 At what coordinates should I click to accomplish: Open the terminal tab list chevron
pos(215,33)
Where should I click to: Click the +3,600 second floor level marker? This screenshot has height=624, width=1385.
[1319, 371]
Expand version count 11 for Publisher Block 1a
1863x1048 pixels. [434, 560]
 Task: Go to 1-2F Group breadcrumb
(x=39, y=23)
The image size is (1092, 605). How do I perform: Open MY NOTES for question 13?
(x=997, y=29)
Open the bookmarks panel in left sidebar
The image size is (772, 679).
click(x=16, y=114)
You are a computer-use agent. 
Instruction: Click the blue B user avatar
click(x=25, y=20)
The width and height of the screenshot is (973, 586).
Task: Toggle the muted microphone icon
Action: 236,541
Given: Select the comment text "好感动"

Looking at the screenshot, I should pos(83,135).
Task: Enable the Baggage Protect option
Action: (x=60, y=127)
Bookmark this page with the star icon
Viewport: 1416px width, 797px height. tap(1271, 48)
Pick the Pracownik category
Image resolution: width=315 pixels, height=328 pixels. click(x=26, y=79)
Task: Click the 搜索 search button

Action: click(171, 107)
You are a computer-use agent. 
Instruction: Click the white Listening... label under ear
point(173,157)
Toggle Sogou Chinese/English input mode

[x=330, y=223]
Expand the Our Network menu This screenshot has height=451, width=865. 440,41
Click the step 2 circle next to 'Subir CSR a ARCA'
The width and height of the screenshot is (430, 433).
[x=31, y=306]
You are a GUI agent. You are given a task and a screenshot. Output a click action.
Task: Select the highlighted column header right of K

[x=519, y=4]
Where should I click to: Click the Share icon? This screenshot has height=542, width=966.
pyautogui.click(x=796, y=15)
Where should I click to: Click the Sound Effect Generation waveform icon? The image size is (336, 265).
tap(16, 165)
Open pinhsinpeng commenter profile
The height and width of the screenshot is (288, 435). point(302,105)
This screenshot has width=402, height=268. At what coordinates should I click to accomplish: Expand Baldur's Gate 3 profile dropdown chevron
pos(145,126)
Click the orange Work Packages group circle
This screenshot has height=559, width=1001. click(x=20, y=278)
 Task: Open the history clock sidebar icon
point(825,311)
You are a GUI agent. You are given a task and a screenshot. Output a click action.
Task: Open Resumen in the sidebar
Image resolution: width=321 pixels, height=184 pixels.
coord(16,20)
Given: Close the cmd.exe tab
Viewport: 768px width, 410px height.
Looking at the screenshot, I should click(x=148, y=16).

####

Pull out every line of the data above that contains the word "size".

The image size is (1092, 605). How do I perform: Open MY NOTES for question 13?
The image size is (772, 679).
Where should I click to: Click the Sound Effect Generation waveform icon? The image size is (336, 265).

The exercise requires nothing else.